Dünyada değişik düşünme usulleri var. Avrupa insanı bireysel düşünür, çünkü benmerkezli yetişmiştir. Bu tarzın artı ve eksileri vardır. Birey donanımı ile kendine yeter halde olmalıdır, başkasına bağımlı ve asalak yaşamaz. Rasyonel düşünür, kişilik haklarını korur, kendi ayakları üstünde durur, kendini başkasına ezdirmez, özgürdür, düşüncelerini korkmadan dile getirir, kendi problemlerini önce kendi gücü ile çözmeye çalışır. 
Orta Doğu kültüründe ise kişiler genelde başkalarına bağımlıdır. Mesela  Suudi Arabistan da yabancı işçilerin vize alması; orda devletin kabul ettiği „ kefil“ denilen  ve yerli halktan  oluşan insanların insiyatifine bağlıdır. Yıllar önce Türkiyede „Fatma abla, Yasin abi beni kurtar!“ gibi çok rağbet gören  TV proğramları vardı. İnsanların sevgi ve nefreti ölçüsüzdür, davranışları tepkiseldir,sevdiklerine asla laf edilmesini istemezler. Buna tahammülleri yoktur. İtaat kültürü esastır. Temel felsefe ya hep ya hiçtir. Siyah ve beyazın dışında başka bir renk kabul edilmez. Kişilerin dünyasında gri alanlar yoktur.

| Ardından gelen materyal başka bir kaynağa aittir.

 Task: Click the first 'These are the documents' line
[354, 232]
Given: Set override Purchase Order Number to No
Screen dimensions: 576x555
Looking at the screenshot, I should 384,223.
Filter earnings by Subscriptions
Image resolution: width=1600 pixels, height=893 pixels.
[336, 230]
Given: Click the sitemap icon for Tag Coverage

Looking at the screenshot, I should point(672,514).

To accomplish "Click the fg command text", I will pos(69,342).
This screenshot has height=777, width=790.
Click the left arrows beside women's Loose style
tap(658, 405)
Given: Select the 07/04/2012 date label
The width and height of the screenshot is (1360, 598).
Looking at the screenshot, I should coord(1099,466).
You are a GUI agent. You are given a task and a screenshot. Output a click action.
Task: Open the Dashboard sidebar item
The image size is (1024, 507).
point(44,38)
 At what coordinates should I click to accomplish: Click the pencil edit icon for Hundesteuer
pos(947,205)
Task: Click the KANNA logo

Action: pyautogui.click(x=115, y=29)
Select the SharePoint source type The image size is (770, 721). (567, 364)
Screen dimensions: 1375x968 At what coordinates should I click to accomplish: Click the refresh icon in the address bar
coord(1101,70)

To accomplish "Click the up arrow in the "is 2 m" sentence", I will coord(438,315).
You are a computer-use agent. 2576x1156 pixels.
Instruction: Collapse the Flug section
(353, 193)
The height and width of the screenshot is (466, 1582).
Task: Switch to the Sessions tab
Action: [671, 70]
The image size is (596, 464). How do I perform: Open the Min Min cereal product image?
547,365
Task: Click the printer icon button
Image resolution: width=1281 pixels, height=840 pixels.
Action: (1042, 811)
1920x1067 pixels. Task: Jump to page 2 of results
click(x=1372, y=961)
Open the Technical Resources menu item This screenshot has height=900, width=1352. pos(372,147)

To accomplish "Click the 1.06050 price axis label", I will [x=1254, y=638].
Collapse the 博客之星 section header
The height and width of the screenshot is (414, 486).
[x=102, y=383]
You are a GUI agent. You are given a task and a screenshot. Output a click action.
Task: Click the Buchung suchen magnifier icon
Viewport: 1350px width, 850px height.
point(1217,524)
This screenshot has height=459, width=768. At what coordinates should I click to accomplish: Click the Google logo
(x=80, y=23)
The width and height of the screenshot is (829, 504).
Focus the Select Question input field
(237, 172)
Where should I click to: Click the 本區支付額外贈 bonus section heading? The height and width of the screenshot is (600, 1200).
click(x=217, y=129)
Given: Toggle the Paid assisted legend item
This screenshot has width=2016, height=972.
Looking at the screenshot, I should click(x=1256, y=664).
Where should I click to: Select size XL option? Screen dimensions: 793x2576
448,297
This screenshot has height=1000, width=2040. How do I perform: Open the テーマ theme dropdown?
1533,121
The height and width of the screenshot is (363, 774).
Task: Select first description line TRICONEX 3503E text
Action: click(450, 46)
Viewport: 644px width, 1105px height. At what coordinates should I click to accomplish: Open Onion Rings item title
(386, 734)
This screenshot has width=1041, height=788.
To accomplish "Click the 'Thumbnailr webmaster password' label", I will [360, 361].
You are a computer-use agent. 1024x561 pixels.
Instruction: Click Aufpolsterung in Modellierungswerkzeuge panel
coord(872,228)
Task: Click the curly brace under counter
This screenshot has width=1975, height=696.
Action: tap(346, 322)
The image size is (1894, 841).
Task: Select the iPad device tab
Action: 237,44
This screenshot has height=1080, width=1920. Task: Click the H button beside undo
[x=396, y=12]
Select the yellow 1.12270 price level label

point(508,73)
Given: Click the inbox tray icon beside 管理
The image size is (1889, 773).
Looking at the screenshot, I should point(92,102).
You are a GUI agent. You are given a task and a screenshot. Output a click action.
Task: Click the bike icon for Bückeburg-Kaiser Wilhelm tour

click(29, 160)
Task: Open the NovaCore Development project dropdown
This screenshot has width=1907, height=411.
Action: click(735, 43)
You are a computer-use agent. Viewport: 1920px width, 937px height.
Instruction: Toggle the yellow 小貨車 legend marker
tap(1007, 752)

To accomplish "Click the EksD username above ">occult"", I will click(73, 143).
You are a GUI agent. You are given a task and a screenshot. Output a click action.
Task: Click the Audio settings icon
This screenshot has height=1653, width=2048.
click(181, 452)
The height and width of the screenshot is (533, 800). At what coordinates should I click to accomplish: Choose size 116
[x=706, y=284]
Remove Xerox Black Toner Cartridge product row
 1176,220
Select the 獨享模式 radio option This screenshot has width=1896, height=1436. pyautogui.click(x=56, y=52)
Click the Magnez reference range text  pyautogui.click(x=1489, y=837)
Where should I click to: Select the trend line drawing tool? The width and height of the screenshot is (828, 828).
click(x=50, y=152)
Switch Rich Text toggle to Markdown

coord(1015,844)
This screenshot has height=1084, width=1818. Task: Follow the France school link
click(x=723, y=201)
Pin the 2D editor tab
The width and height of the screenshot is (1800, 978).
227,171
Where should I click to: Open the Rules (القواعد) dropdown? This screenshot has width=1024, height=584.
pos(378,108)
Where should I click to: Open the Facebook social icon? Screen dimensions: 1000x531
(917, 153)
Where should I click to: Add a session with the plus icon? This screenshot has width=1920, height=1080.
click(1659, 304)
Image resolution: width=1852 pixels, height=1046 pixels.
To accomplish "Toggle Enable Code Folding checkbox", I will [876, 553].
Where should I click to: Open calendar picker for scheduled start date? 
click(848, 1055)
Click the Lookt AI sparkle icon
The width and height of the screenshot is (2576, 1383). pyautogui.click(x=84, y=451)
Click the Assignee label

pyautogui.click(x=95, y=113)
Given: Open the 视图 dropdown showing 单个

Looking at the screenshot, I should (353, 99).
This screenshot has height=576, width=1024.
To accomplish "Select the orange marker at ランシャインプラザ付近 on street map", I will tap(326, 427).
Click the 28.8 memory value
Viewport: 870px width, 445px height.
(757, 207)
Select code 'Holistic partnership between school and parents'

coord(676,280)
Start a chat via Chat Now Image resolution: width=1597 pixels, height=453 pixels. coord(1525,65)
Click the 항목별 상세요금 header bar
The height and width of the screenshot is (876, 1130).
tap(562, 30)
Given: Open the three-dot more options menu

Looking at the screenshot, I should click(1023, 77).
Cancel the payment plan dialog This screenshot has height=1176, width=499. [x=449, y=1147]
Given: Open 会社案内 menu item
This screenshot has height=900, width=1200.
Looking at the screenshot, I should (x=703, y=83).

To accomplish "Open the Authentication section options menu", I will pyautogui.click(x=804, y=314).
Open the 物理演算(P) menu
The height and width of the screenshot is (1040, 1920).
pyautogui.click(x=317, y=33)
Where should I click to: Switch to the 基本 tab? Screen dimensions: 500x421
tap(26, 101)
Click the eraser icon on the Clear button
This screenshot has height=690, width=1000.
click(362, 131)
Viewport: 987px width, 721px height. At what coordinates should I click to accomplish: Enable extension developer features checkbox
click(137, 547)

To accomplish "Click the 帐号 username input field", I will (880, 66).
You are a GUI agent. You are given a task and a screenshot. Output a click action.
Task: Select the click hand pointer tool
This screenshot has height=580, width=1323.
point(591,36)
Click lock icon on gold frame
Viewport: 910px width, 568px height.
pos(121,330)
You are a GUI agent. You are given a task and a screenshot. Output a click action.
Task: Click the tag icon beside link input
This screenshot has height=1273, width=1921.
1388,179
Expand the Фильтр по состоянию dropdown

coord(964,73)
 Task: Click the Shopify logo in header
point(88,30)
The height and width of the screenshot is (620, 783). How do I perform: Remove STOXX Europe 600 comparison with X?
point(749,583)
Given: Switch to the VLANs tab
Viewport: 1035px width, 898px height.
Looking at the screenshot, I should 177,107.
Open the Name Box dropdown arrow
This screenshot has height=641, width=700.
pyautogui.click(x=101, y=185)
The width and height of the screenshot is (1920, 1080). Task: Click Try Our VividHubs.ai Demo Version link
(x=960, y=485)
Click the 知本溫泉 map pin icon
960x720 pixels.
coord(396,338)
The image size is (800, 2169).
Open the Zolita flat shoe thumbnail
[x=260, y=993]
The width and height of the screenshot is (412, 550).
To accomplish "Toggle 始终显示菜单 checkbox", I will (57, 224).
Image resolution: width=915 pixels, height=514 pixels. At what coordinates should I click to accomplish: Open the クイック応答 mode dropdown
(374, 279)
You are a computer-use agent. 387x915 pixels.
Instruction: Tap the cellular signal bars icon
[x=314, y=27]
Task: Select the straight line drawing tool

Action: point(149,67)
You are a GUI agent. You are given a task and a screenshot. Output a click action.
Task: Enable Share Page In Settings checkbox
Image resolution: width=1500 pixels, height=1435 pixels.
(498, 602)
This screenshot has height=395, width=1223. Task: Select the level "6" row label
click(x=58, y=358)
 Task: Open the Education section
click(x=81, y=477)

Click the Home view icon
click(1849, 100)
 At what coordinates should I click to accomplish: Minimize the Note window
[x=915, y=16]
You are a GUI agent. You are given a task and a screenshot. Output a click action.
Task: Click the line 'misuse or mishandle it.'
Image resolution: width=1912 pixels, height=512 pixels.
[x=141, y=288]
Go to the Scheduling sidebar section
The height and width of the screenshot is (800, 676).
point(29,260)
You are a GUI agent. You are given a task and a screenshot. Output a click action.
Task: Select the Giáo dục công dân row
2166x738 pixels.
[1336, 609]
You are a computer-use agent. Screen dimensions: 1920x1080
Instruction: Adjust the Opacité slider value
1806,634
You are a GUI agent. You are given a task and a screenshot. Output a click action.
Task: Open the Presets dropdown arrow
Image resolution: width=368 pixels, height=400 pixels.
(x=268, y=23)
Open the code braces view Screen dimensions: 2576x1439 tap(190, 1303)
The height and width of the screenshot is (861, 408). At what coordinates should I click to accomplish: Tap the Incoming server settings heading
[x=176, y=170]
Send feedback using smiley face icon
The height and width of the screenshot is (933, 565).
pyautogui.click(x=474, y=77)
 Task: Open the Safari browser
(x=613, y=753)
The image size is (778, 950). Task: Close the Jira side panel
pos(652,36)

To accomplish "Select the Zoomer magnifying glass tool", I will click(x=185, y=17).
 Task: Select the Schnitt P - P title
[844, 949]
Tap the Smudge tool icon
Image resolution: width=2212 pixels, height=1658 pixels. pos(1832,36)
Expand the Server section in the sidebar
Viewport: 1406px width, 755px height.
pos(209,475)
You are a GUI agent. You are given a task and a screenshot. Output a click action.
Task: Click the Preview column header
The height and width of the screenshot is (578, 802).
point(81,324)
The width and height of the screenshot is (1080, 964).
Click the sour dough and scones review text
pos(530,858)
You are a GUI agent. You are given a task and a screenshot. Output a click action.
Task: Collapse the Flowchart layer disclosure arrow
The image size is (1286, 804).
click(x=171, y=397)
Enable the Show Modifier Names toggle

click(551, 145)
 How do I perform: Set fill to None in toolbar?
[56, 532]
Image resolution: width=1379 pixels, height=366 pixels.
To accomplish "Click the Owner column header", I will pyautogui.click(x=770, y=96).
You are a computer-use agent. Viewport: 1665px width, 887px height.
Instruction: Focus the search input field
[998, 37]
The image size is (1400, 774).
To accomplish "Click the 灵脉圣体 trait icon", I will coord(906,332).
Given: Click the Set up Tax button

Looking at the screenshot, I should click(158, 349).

Bu davranış yemek kültürlerine  de yansımıştır, ya aşırı tatlı, ya aşırı acı tüketirler! Şerbetli tatlılarda şeker baskın bir karaktere sahip olduğu için diğer tadları hissettirmez, bunun toplumsal yansımaları da vardır. Avrupada aşırı acı ve tatlı yoktur. Orta Doğuda kişiler bir  uçtan diğer uca savrulurlar. Bir yakınım anlatmıştı; Viyana da bir Türk genci, sanırım ilk okul son sınıfta  Almancası yeterli olmadığı için sınıfta kalmış. Daha sonra bu öğrenci kendi içinde neler yaşadı ise türkçeyi tamamen terk ederek devamlı almanca konuşmaya başlamış. Bu defa da ana dilini unutmuş. Çevremizde bu tür gençleri sıklıkla görürüz. Veya hayatında hiç içki içmeyen bir genç bu özelliğinden dolayı çevresi tarafından dışlandığında kendini arkadaşlarına kabul ettirebilmek için abartılı şekilde içki veya uyuşturucu kullanıp sonrasında  bağımlı hale gelebilmektedir. 
Avrupada ve günümüzün modern dünyasında hüküm süren aşırı akılcılık, bireysellik ve liberalizm gibi kavramlar da körü körüne taklit edilmemelidir.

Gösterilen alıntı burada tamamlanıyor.